É uma impossibilidade, já que se trata de uma utopia (ou de uma distopia). No entanto, serve para inspirar e para idealizar aquilo que pode ser o futuro das comunidades de etnia negra, depois de ver os preconceitos e os estereótipos vencidos e (quase) esquecidos. Alimenta as aspirações dos mais jovens e ajuda a fundamentar os instintos dos mais velhos na defesa das suas causas elementares. É uma inspiração que, de forma implícita, classifica o presente como mau e como insuficiente, onde a negritude não se vê reconhecida e totalmente independente. As expressões afrofuturistas estão, assim, ligadas por esse passado em constante crítica e pelo presente que urge ser repensado através de diferentes conjugações artísticas. A ficção científica, um tubo de escape para a discussão social e política, é o suporte que mobiliza este dinamismo afrofuturista. No entanto, atualmente, questionam-se eventuais apropriações destas expressões por parte de grandes indústrias de conteúdos culturais, nomeadamente a Marvel (com o filme “Black Panther”, onde se apresenta um autêntico cenário afrofuturista em que as comunidades negras são as grandes protagonistas, embora cruzado com as instituições presentes e com a cronologia da história ocidental) e a própria indústria de Hollywood, tendo em contra as tendências do mercado económico e cultural vigentes. Para além disso, os próprios Estados e outros organismos poderão anular a dimensão crítica, social e política destas linhas de criação artística e o seu caráter inovador. São questões que se colocam e que discutem o próprio significado da arte por si mesma, perante a possibilidade desta poder ou não ter compromissos com ideais que não os da própria criação. A superação dessas limitações e dessas influências é uma problemática bem presente, que pode beliscar o sentido e o impacto de cada expressão.

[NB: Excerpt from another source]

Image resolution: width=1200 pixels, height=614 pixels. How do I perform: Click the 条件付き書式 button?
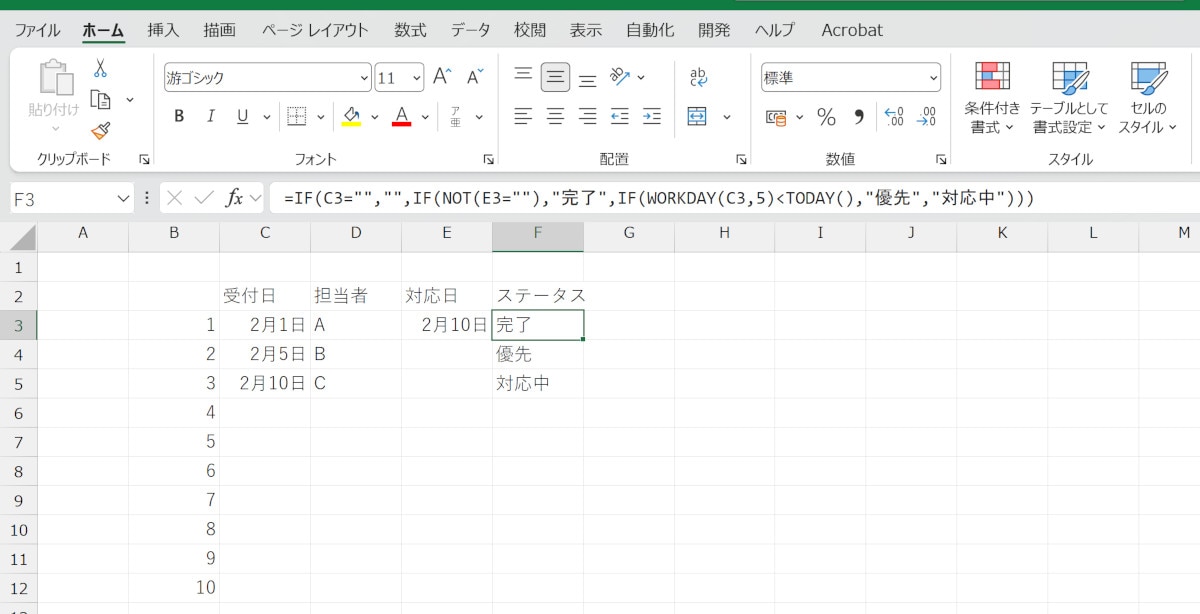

O afrofuturismo é, assim, também herança de um constante combate artístico por parte das comunidades negras perante as suas dificuldades e vulnerabilidades. Desde o Renascimento de Harlem e o surgimento da músca gospel jazz, passando pelas suas manifestações claramente sociais e políticas nas décadas de 1950 e de 1960, há um lastro de manifestações em que a arte é a linguagem e a liberdade é o seu pilar. São, quase sempre, expressões individuais com sentido coletivo e plural, sempre denunciando um instinto subversivo e de resistência. Porém, desta feita, a realidade é outra, infundida com o vanguardismo e com o antever de uma realidade harmonizada e pacífica, numa dinâmica de transcendência do passado e do presente. É o que faz Sun Ra, tanto na forma como se apresentava, como na sua própria música, materializando uma realidade quase alternativa, distante das configurações convencionais, que atua como um confronto e como uma resposta às suas atitudes e comportamentos. Como tal, numa nova realidade, são criadas formas de atuar e de ser bem distintas, que não se enquadram nos parâmetros normalizados. De certa forma, Sun Ra encarna uma divindade, um herói, à imagem de tantos outros personagens que são criados à luz deste movimento.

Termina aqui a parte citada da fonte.